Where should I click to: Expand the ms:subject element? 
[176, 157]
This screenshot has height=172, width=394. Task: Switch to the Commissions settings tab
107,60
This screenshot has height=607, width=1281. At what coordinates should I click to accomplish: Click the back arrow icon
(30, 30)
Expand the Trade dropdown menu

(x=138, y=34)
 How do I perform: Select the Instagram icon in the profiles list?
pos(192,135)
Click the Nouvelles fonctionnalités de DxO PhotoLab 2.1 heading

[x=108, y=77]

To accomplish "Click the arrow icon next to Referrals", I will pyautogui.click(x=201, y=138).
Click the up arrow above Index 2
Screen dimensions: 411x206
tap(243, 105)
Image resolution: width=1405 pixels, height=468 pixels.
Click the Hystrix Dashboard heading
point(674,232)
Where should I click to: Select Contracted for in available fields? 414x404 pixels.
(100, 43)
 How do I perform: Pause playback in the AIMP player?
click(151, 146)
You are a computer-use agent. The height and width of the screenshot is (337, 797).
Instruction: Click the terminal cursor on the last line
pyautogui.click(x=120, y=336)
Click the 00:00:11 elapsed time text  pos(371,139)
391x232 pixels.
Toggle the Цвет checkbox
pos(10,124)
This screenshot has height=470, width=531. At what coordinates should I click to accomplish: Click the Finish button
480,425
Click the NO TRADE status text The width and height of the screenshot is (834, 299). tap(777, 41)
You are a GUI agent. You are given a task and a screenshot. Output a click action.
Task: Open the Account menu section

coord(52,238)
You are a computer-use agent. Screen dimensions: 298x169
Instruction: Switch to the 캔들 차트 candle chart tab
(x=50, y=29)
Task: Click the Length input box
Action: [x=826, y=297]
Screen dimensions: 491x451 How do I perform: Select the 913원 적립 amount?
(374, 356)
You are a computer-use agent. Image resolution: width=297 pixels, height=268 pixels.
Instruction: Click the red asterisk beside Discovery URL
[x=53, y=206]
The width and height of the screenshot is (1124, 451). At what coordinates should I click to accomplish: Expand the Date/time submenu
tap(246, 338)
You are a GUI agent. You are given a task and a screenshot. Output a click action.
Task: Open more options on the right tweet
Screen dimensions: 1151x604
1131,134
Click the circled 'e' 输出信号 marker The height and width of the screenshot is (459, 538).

• • • • • • •

Goal of the exercise - Copy every line above without changes.

Response area -
Where should I click to: Expand the ms:subject element? 
[176, 157]
This screenshot has height=172, width=394. Task: Switch to the Commissions settings tab
107,60
This screenshot has height=607, width=1281. At what coordinates should I click to accomplish: Click the back arrow icon
(30, 30)
Expand the Trade dropdown menu

(x=138, y=34)
 How do I perform: Select the Instagram icon in the profiles list?
pos(192,135)
Click the Nouvelles fonctionnalités de DxO PhotoLab 2.1 heading

[x=108, y=77]

To accomplish "Click the arrow icon next to Referrals", I will pyautogui.click(x=201, y=138).
Click the up arrow above Index 2
Screen dimensions: 411x206
tap(243, 105)
Image resolution: width=1405 pixels, height=468 pixels.
Click the Hystrix Dashboard heading
point(674,232)
Where should I click to: Select Contracted for in available fields? 414x404 pixels.
(100, 43)
 How do I perform: Pause playback in the AIMP player?
click(151, 146)
You are a computer-use agent. The height and width of the screenshot is (337, 797).
Instruction: Click the terminal cursor on the last line
pyautogui.click(x=120, y=336)
Click the 00:00:11 elapsed time text  pos(371,139)
391x232 pixels.
Toggle the Цвет checkbox
pos(10,124)
This screenshot has height=470, width=531. At what coordinates should I click to accomplish: Click the Finish button
480,425
Click the NO TRADE status text The width and height of the screenshot is (834, 299). tap(777, 41)
You are a GUI agent. You are given a task and a screenshot. Output a click action.
Task: Open the Account menu section

coord(52,238)
You are a computer-use agent. Screen dimensions: 298x169
Instruction: Switch to the 캔들 차트 candle chart tab
(x=50, y=29)
Task: Click the Length input box
Action: [x=826, y=297]
Screen dimensions: 491x451 How do I perform: Select the 913원 적립 amount?
(374, 356)
You are a computer-use agent. Image resolution: width=297 pixels, height=268 pixels.
Instruction: Click the red asterisk beside Discovery URL
[x=53, y=206]
The width and height of the screenshot is (1124, 451). At what coordinates should I click to accomplish: Expand the Date/time submenu
tap(246, 338)
You are a GUI agent. You are given a task and a screenshot. Output a click action.
Task: Open more options on the right tweet
Screen dimensions: 1151x604
1131,134
Click the circled 'e' 输出信号 marker The height and width of the screenshot is (459, 538).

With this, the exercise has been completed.